Raisi claimed that the “enemy,” nonetheless, admitted “it has failed in applying these sanctions in the form of maximum pressure policy and therefore it has turned from pressure and sanctions to sedition and unrest.”

PressTV and Tasnim did not mention that Raisi was in Kurdistan for a water project. PressTV tied his visit directly to Mahsa Amini’s death in September and the protests that followed and continue unabated.

“In the past two months, and using the protests as a cover, rioters and thugs — many of whom were later found to have links with foreign parties — have been on a rampage,” PressTV claimed, “engaging in savage attacks on security officers, vandalism, desecration of sanctities, and false-flag killings of civilians to incriminate the Iranian police.”

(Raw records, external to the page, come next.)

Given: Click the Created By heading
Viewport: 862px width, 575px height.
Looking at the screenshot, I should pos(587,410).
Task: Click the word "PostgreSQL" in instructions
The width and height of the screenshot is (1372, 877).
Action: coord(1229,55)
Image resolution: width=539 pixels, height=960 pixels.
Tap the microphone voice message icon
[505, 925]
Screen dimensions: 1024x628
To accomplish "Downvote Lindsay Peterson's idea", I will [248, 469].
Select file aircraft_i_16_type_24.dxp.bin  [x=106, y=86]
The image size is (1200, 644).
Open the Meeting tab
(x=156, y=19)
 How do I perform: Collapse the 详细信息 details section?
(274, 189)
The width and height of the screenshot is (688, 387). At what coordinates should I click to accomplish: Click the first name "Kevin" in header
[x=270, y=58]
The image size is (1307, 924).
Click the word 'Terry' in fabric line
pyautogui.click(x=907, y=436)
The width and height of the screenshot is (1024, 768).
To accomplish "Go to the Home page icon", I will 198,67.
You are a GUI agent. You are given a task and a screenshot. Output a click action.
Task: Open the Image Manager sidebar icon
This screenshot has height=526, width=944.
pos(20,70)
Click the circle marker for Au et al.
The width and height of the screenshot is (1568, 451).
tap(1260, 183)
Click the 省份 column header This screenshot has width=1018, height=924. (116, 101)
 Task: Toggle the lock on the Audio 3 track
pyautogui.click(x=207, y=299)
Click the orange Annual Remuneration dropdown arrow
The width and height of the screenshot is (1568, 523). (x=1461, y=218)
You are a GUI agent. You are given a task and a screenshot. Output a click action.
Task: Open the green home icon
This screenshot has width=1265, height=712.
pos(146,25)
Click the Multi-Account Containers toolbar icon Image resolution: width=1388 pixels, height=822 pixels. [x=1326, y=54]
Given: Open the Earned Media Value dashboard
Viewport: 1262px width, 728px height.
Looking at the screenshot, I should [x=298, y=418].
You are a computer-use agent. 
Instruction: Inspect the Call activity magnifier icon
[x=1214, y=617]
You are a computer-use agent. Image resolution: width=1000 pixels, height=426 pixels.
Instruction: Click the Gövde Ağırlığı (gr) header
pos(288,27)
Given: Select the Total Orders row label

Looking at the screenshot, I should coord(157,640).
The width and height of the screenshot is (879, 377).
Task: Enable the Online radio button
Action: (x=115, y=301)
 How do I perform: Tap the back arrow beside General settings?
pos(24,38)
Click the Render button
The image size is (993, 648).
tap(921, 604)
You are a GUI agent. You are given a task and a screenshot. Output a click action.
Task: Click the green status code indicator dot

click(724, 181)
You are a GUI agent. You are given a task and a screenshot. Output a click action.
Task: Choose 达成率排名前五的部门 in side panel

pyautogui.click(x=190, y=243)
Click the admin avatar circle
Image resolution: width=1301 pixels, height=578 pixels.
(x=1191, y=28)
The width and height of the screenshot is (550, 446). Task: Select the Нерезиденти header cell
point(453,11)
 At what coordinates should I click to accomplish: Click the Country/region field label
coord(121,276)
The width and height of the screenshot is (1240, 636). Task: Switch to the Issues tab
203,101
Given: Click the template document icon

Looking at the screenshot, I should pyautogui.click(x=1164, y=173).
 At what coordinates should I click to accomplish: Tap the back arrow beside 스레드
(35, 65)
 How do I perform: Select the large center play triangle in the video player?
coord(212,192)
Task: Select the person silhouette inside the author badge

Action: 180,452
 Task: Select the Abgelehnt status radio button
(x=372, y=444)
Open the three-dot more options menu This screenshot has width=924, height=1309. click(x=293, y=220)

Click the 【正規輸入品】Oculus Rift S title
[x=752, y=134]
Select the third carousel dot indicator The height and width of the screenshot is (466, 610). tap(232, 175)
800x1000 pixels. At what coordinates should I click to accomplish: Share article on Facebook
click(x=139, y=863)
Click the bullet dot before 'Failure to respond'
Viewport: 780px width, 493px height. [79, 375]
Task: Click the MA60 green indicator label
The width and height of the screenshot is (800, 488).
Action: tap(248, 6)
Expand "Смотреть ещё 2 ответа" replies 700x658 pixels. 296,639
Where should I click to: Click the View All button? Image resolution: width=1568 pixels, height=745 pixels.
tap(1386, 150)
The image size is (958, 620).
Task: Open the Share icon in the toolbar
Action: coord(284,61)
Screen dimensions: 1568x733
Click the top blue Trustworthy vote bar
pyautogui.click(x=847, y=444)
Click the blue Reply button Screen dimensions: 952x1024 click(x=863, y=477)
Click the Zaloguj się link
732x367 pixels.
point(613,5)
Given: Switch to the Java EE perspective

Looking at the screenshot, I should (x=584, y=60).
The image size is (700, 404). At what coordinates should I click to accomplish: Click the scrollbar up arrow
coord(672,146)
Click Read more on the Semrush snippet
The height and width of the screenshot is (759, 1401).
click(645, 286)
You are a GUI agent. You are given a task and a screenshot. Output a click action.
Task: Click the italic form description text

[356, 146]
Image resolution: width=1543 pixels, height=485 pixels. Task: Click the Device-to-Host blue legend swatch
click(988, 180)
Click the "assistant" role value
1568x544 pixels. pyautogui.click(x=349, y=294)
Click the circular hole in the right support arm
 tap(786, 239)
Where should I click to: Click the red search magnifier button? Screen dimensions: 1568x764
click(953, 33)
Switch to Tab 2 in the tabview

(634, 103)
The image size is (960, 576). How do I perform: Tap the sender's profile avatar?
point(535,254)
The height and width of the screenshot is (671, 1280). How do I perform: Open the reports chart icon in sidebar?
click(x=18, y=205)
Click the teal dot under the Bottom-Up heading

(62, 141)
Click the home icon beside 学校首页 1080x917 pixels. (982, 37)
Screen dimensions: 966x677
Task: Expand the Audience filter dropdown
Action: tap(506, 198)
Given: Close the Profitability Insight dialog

The state outlet repeated its denial that regime agents beat Amini to death, instead claiming the 22-year-old, whose family has stated had no known medical problems at the time of her death, died of an unspecified “illness.”

The regime has also denied that repressive regime agents are behind the hundreds of deaths occurring during protests in Amini’s name. As of Monday, the Iranian government has admitted to over 300 “martyrs” in the protests but claimed the majority were police officers or other government officials killed by “rioters” or individuals killed as a result of protester behavior, not victims of police brutality. Human rights groups disagree. Iran Human Rights, an NGO based in Norway, has documented at least 448 people killed by police as of this week, according to France 24.

Iranian authorities continued to accuse foreign forces of fabricating a protest movement this week, rather than accepting that organic civil unrest exists in the country.

“Forty-seven spy agencies launched an all-out hybrid war against the Islamic Republic of Iran,” the head of the Basij, an internal security force used to crush unrest, said on Wednesday, claiming that the “hybrid war” was a result of foreign enemies being too afraid of a conventional war with Iran.

Brigadier General Gholamreza Soleimani, the Basij leader, claimed that the unnamed 47 spy agencies had planned for “riots” in October but expedited the timeline to capitalize on Amini’s killing. While 45 of the countries implicated remain anonymous, Soleimani claimed the alleged conspiracy was of “American-Israeli” origin.